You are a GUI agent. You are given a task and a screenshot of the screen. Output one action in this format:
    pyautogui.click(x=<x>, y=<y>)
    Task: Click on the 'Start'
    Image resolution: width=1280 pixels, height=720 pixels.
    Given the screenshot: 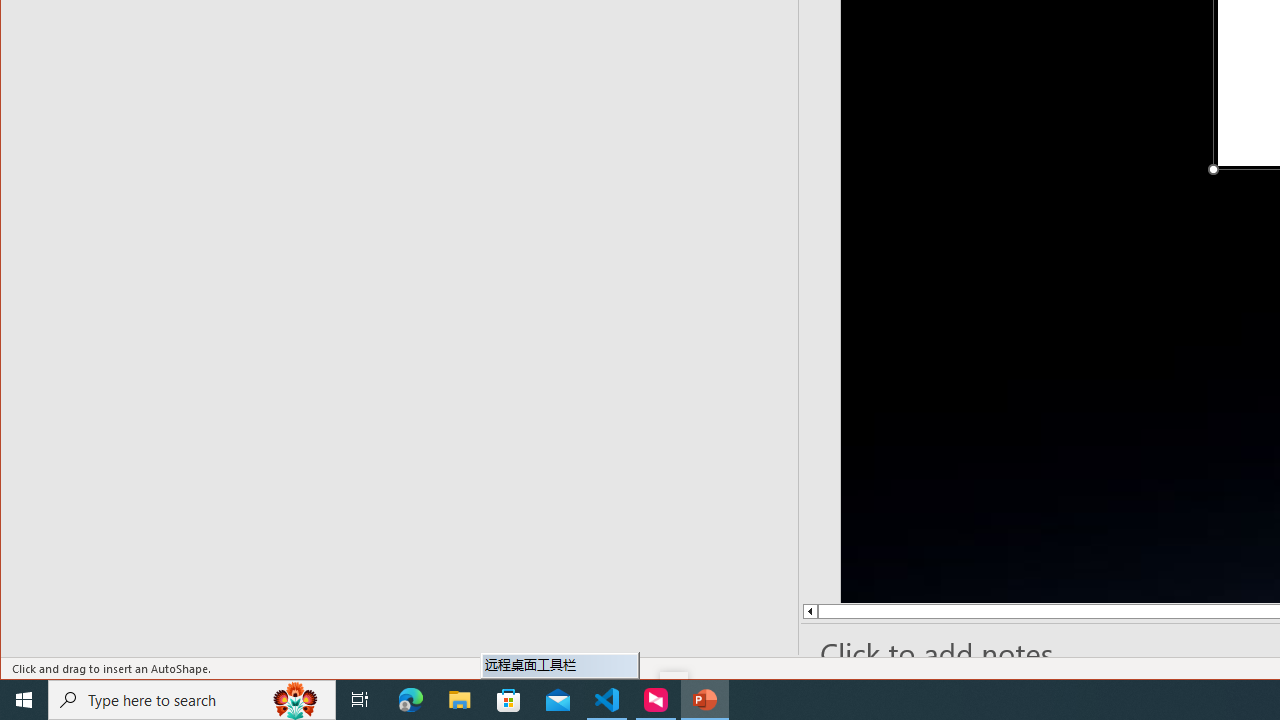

· · · ·

Copy the material above line for line, leaving out the picture.

You are a GUI agent. You are given a task and a screenshot of the screen. Output one action in this format:
    pyautogui.click(x=<x>, y=<y>)
    Task: Click on the 'Start'
    Image resolution: width=1280 pixels, height=720 pixels.
    Given the screenshot: 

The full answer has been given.